Feb 12, 2015 11:43 AM

Sweden joins growing group of countries with negative rates

The Associated Press

STOCKHOLM (AP) Sweden joined a growing group of countries to cut its key interest rate to negative a historical first for the Nordic nation that shows how authorities globally are resorting to new methods to nudge up inflation and growth.

The Swedish central bank on Thursday cut its repo rate to a record low of -0.1 percent from zero and launched a program of government bond purchases worth 10 billion kronor ($1.2 billion) to stimulate the economy.

It's the first time the bank, called Riksbank, has lowered below zero its key rate, which is what it charges commercial banks to borrow money.

The negative rate means banks will in fact be paid a tiny rate to take money from the Riksbank. The hope is that would encourage them to use the money to lend, supporting investment and growth.

The bank cited the risk that inflation, which it believes has now reached its lowest point, will not increase fast enough and that global growth will remain slow in coming years.

In Europe, Denmark and Switzerland have already lowered their key interest rates below zero. The European Central Bank has lowered a separate rate what it charges banks to take deposits from them to below zero.

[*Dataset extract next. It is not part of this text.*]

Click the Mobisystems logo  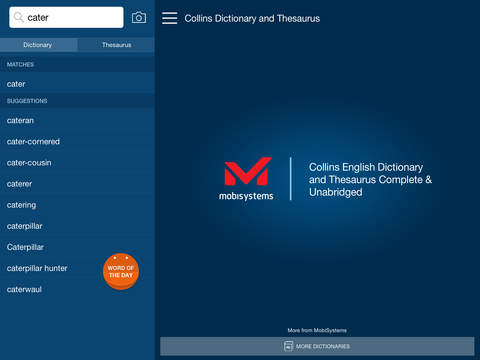coord(247,179)
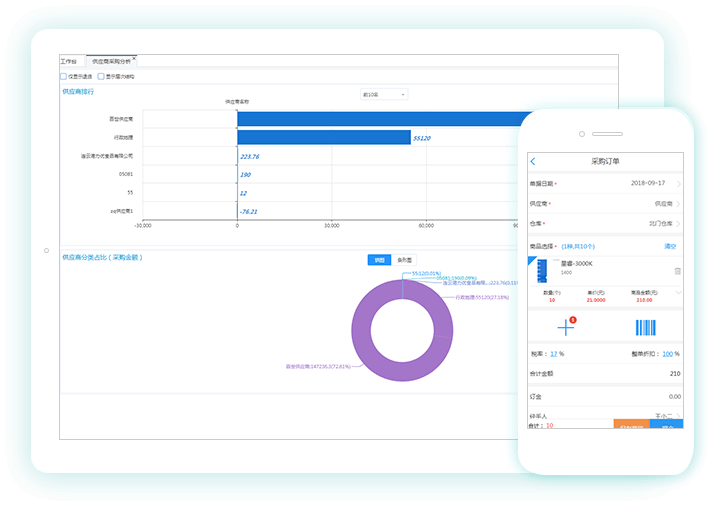Toggle the 仅显示退货 checkbox
The image size is (707, 506).
pyautogui.click(x=64, y=76)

The unusual moves show many central banks, which usually try to bolster the economy by lowering rates, are entering uncharted territory.

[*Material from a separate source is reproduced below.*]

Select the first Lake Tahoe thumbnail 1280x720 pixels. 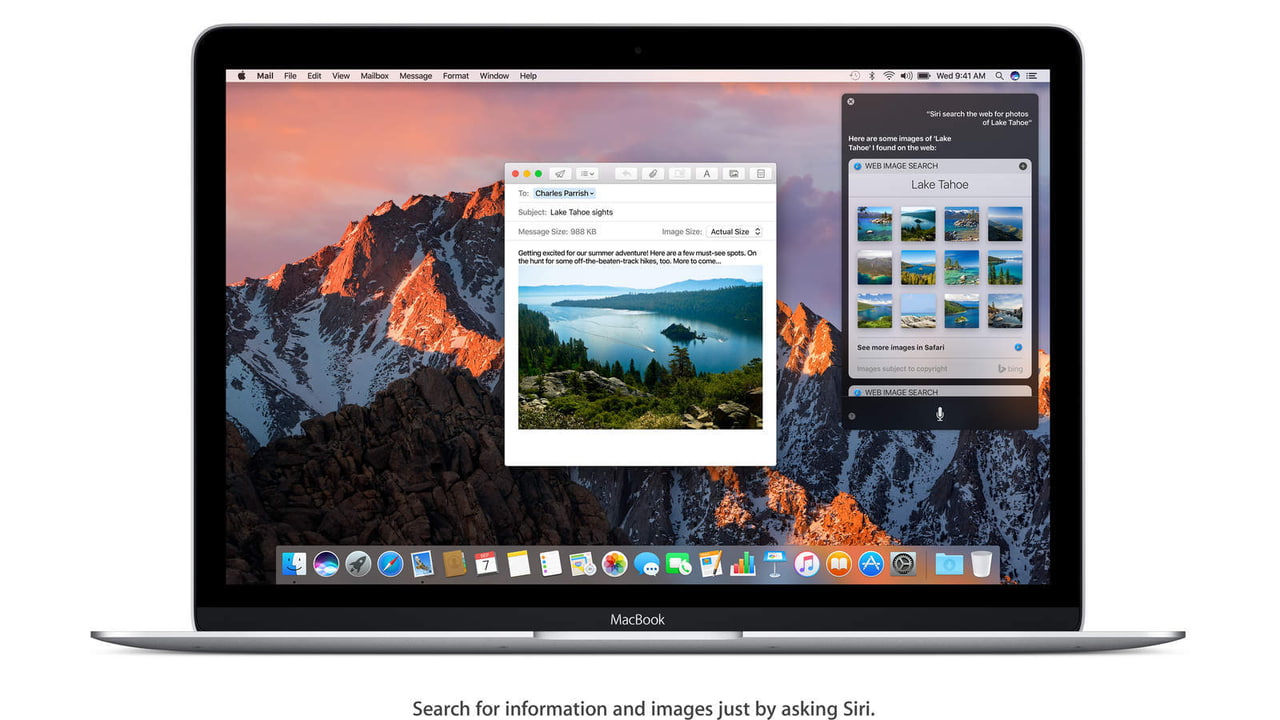874,224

In Sweden, markets reacted strongly to Thursday's rate cut.

"I don't think it was a good decision," said Annika Winsth, chief economist at Nordea Bank. "Cutting the rate to negative and the bond purchases give the signal of being in a crisis, and Sweden's economy is not in crisis," she said.

While encouraging lending, the latest Swedish move is likely to hurt savers by reducing effective market interest rates further.

The krona fell sharply against foreign currencies after Thursday's move.

The central bank said it was prepared to do more to stimulate the economy if needed. "This will primarily entail making further (rate) cuts, postponing the first (rate) increase and increasing the purchases of government bonds," it said.